When writing a program in a jupyter lab notebook using R or python I install specific conda environments as kernels to access that environment-specific packages from a single jupyter lab installation in the base conda environment
After finishing developing the notebook I want to plug it into my snakemake file to ensure later reproducibility and of course, I do that with the respective conda environment .yaml file so that all the needed packages/libraries are provided.
Now comes the problem: the rule which references the notebook, is not reproducible on another machine/environment, as it tries to access/run a kernel which is specific to my development environment
Does anyone have a workaround or solution to this particular problem?

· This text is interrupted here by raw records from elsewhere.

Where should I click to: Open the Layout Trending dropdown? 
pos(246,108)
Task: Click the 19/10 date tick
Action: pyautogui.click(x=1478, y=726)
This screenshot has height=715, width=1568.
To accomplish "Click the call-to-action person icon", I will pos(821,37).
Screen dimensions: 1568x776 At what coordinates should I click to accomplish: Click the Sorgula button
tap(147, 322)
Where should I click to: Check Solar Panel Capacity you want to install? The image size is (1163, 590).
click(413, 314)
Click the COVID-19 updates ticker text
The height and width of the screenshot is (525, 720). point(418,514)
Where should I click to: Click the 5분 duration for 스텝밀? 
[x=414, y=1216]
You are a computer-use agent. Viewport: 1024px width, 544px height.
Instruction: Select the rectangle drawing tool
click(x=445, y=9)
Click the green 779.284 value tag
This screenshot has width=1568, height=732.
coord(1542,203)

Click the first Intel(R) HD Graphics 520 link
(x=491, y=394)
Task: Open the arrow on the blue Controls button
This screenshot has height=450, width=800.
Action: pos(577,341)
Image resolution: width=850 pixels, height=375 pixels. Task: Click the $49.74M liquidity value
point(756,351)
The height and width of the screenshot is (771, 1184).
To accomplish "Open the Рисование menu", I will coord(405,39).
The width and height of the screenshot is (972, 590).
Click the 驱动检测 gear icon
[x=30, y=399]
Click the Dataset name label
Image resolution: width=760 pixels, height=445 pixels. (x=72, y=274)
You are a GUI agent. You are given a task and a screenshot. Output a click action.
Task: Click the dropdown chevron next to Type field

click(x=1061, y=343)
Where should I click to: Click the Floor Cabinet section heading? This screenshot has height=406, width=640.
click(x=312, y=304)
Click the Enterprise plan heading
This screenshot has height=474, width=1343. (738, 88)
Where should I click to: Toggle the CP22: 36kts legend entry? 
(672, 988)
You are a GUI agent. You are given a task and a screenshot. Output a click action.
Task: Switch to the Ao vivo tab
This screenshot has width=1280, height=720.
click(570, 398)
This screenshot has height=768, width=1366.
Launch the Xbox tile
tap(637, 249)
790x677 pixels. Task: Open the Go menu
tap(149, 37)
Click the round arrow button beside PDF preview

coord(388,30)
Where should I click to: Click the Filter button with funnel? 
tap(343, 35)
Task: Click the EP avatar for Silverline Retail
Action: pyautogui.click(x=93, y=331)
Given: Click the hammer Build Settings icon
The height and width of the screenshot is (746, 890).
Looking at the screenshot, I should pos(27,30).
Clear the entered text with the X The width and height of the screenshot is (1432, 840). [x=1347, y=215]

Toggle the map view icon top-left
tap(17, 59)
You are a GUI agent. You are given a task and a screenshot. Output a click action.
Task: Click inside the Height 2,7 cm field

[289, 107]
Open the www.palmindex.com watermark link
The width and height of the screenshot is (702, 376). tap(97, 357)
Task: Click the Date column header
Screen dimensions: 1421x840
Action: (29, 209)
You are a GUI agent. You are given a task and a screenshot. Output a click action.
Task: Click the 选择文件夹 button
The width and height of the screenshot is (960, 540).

EDIT: More detailed steps leading to my problem
conda create -n matplotlib_env python=3.8 ipykernel matplotlib nbconvert
python -m ipykernel install --user --name matplotlib_env --display-name "Python_maplotlib"
import matplotlib.pyplot as plt
plt.plot([1,2,3],[1,4,9])
plt.savefig('exp.png')
conda env export > matplotlib_env.yaml
).rule make_plot:
output:
"exp.png"
conda:
"matplotlib_env.yaml"
notebook:
"make_plot.ipynb"
snakemake -p --cores 1 --use-conda make_plot
ERROR message after removing the original environment
[NbConvertApp] ERROR | Failed to run command:
...
FileNotFoundError: [Errno 2] No such file or directory: '/home/miniconda3/envs/matplotlib_env/bin/python'
ERROR message after removing kernel from kernel list
...
raise NoSuchKernel(kernel_name)
jupyter_client.kernelspec.NoSuchKernel: No such kernel named matplotlib_env
I found a workaround: Before saving your notebook the last time switch kernel to the default python or R kernel from your base environment. These always have the same default name post-installation (eg "Python 3"). Thereby, when executed via snakemake the notebook looks for the default Python/R kernel and finds the new installation provided via the snakemake --use-conda option.
This is not the most elegant version, but if you need/want to plug notebooks into your workflow, it is good enough.
The most rigorous would be to turn the notebook, once done, into a script with clearly defined input and outputs. This script is then plugged into the snakefile, via a corresponding rule, instead of the notebook.